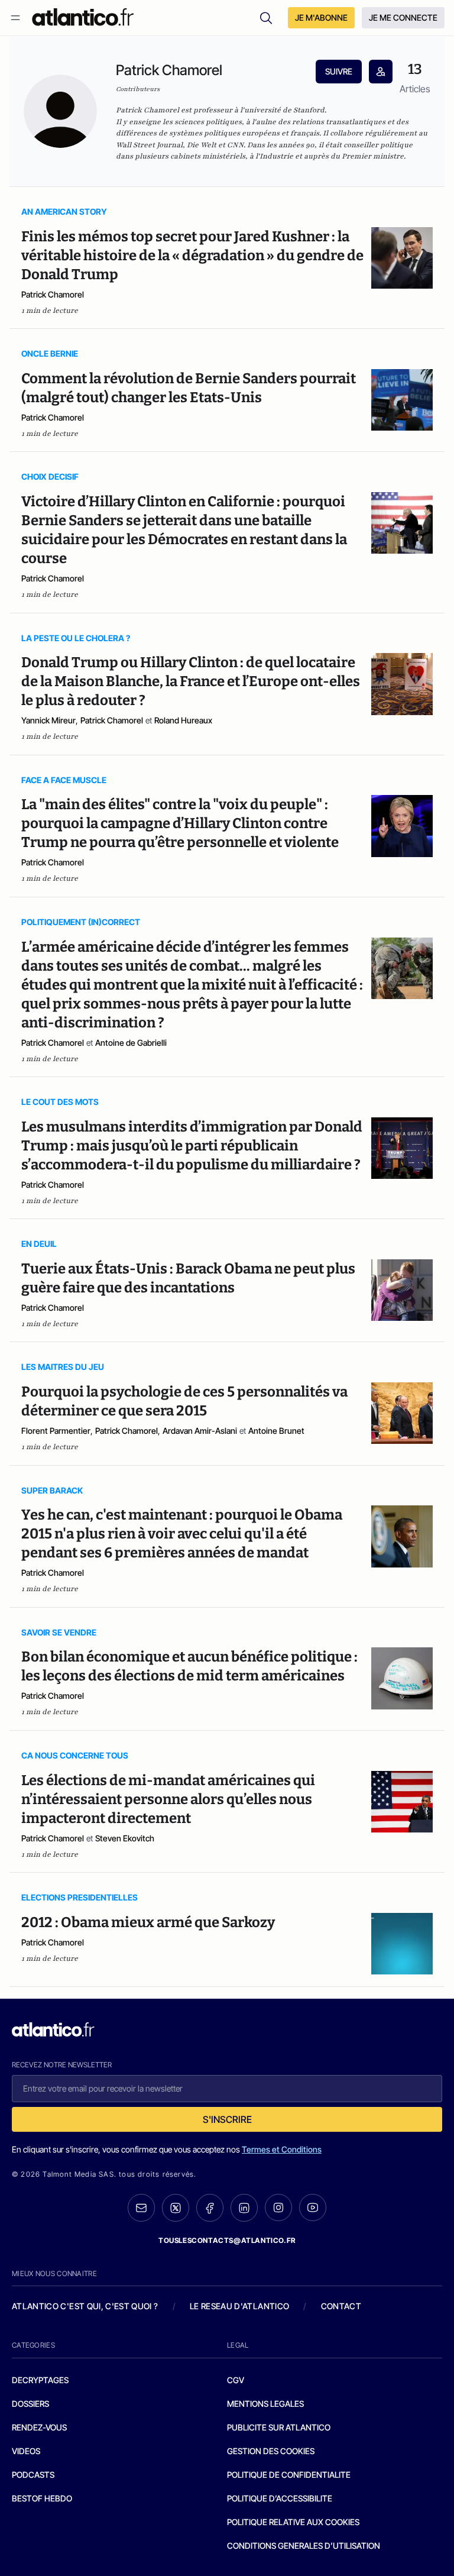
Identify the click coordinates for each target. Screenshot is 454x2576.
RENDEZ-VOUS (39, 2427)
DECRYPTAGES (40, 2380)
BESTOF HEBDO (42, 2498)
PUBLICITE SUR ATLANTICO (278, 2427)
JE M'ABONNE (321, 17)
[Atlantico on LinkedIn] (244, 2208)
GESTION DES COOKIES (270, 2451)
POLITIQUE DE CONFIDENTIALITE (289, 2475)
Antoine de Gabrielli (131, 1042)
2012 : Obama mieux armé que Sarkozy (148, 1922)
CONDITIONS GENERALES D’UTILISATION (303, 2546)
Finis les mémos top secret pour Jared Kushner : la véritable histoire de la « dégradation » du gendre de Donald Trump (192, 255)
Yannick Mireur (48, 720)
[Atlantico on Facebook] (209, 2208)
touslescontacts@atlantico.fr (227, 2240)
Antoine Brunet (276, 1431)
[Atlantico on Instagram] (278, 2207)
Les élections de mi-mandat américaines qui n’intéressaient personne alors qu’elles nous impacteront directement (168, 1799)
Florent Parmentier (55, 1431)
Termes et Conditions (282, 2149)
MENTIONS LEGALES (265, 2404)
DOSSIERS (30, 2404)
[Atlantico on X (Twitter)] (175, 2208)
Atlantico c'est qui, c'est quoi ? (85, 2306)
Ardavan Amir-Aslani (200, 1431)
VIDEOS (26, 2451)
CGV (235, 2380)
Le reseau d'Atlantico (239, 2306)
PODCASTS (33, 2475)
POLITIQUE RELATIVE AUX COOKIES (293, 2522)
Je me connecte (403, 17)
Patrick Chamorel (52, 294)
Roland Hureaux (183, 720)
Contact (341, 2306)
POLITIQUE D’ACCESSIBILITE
--
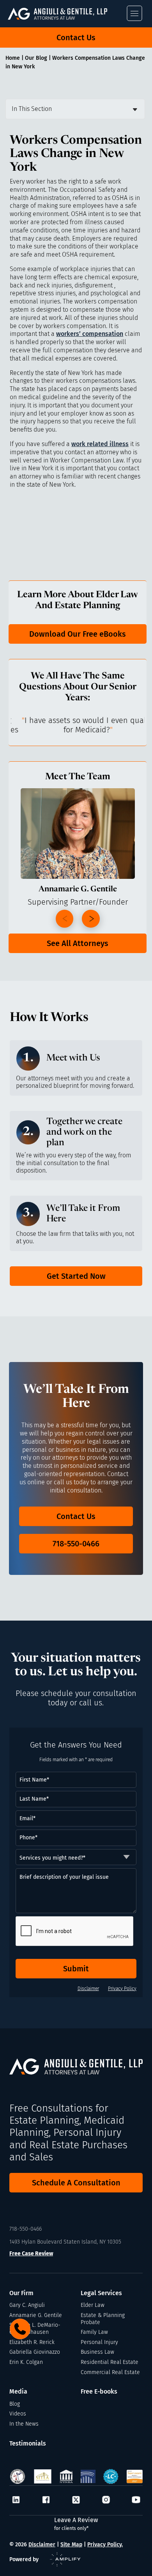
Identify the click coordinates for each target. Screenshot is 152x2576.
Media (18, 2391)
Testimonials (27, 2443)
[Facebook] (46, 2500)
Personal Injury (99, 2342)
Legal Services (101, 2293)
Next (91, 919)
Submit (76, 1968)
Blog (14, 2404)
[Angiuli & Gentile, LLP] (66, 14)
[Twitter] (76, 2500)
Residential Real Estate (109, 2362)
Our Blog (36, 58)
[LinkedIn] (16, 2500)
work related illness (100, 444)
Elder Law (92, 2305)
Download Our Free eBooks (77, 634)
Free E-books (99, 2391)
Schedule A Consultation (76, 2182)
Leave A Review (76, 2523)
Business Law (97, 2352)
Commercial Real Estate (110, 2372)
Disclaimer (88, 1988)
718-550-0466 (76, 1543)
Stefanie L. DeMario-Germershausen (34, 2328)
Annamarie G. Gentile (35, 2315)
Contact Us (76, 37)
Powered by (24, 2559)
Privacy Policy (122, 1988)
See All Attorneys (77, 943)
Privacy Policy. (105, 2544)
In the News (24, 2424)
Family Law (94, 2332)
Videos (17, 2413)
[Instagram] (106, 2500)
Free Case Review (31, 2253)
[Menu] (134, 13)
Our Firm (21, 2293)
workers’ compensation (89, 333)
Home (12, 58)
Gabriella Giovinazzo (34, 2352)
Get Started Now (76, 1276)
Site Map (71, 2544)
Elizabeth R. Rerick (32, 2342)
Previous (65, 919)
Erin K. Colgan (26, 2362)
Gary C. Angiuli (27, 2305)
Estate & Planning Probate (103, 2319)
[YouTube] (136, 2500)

__WHAT IS EXPECTED__.
Lines containing the word "POLITIQUE" are to be located in the entries and copied.

__OUTPUT__.
POLITIQUE DE CONFIDENTIALITE (289, 2475)
POLITIQUE RELATIVE AUX COOKIES (293, 2522)
POLITIQUE D’ACCESSIBILITE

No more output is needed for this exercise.